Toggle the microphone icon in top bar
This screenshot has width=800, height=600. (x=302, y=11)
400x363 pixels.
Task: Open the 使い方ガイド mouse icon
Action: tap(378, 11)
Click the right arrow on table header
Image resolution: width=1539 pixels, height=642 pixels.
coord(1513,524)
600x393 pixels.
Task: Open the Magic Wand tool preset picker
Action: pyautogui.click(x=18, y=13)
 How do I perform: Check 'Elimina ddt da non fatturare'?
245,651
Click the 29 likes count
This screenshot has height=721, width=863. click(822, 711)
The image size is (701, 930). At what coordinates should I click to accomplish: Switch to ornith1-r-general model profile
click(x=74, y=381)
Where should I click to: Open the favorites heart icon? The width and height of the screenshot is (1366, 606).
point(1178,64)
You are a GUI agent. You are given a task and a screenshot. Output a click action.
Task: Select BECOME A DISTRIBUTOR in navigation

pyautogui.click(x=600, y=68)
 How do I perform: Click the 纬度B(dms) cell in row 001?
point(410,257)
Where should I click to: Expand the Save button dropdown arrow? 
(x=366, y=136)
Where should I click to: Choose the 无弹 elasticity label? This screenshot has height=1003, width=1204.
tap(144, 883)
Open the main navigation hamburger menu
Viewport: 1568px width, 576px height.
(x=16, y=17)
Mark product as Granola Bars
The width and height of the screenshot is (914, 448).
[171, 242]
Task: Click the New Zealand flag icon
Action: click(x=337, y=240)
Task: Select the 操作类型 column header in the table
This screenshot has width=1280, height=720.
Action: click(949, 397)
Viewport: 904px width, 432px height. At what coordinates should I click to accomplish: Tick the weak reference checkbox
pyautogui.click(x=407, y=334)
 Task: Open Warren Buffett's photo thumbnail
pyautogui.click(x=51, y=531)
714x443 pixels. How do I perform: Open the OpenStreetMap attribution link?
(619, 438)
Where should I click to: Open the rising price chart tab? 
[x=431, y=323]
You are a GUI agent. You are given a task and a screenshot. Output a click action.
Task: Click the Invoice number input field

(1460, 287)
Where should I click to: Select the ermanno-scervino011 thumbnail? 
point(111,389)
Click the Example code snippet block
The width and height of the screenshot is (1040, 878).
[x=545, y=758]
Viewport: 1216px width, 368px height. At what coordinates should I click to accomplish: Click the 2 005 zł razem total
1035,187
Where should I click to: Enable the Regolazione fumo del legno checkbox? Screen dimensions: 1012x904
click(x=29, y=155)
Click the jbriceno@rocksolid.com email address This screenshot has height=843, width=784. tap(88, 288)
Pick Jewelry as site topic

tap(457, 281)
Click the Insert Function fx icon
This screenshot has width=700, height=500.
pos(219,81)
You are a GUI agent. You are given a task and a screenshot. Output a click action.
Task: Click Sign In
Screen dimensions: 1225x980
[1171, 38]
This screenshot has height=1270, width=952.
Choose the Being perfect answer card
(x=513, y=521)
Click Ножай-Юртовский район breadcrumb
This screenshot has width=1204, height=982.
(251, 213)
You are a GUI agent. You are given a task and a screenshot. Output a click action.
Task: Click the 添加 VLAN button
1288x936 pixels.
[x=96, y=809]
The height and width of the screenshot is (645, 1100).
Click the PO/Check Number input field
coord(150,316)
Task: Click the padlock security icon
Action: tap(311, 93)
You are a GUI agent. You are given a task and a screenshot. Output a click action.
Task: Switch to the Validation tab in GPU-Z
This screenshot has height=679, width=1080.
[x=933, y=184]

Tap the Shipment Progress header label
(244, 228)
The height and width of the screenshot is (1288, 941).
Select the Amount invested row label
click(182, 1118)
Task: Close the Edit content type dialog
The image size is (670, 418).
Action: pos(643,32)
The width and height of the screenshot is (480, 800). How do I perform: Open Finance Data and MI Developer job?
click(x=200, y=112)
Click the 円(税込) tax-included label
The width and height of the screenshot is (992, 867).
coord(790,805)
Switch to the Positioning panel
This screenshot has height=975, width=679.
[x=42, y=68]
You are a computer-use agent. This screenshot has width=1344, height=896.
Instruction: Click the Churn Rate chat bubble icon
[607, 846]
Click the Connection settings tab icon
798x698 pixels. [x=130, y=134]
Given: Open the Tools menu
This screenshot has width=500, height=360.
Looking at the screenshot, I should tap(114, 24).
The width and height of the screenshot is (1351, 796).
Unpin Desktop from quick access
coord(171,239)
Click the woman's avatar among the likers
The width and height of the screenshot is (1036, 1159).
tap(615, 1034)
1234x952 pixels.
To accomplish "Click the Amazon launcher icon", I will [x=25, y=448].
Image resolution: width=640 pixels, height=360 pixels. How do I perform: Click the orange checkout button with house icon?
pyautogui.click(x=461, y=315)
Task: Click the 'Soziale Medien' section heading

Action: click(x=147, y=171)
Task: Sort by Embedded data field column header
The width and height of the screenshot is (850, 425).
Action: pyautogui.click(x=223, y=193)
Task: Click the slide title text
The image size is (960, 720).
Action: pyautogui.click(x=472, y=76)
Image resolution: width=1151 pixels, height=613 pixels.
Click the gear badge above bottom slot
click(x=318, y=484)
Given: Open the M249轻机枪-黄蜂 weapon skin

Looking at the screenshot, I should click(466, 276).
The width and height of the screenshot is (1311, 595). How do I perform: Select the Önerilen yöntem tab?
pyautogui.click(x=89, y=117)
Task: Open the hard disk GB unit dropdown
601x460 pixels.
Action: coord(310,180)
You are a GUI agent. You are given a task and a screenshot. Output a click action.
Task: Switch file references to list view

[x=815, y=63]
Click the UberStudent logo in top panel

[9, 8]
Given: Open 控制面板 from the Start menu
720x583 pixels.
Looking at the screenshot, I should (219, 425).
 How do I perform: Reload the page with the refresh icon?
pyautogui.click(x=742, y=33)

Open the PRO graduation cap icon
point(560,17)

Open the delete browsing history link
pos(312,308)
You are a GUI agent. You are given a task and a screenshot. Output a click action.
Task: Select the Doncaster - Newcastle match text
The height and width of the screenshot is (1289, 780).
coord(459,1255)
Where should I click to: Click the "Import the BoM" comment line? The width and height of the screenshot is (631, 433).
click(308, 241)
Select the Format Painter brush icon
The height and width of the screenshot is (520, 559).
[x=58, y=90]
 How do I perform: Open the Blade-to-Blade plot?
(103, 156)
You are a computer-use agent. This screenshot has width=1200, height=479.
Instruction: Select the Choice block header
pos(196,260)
▬▬▬▬▬▬▬▬▬▬
Instructions to follow — Lines with "computer" in them: work out how many there are in the listing and give the figure alone.

Written answer — 2